* [Work required]
When you reach the line that contains "This screenshot has width=1619, height=780.", begin copying exactly, and continue through the last line of the data; no pictures belong in the copy.

==== Exercise materials

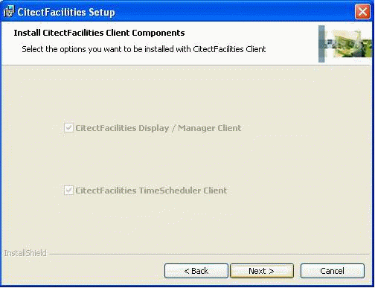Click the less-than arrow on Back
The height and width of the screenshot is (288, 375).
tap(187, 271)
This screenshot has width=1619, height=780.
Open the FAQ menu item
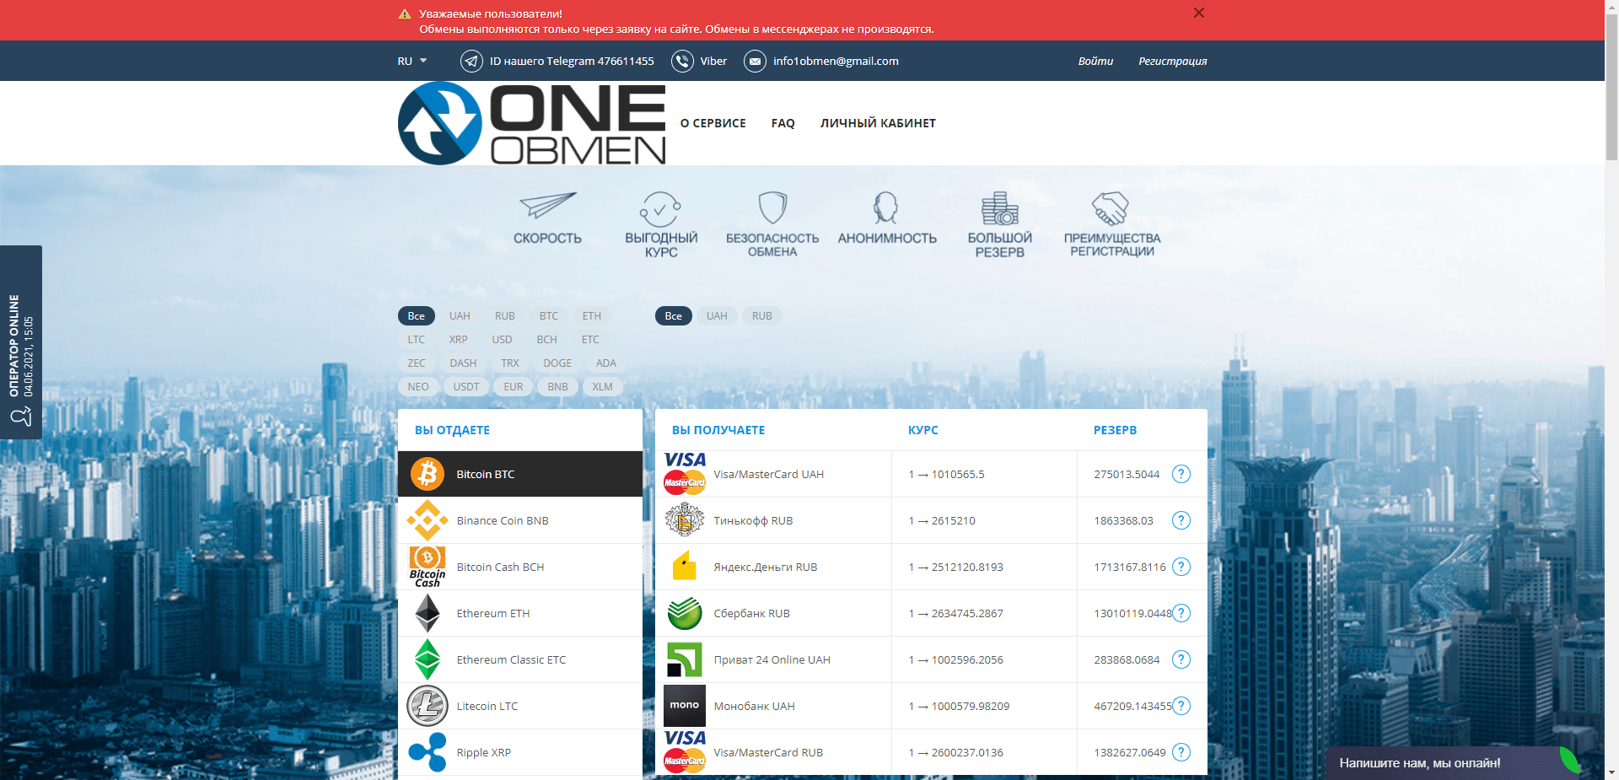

========

* [Task solution]
This screenshot has width=1619, height=780.
Open the FAQ menu item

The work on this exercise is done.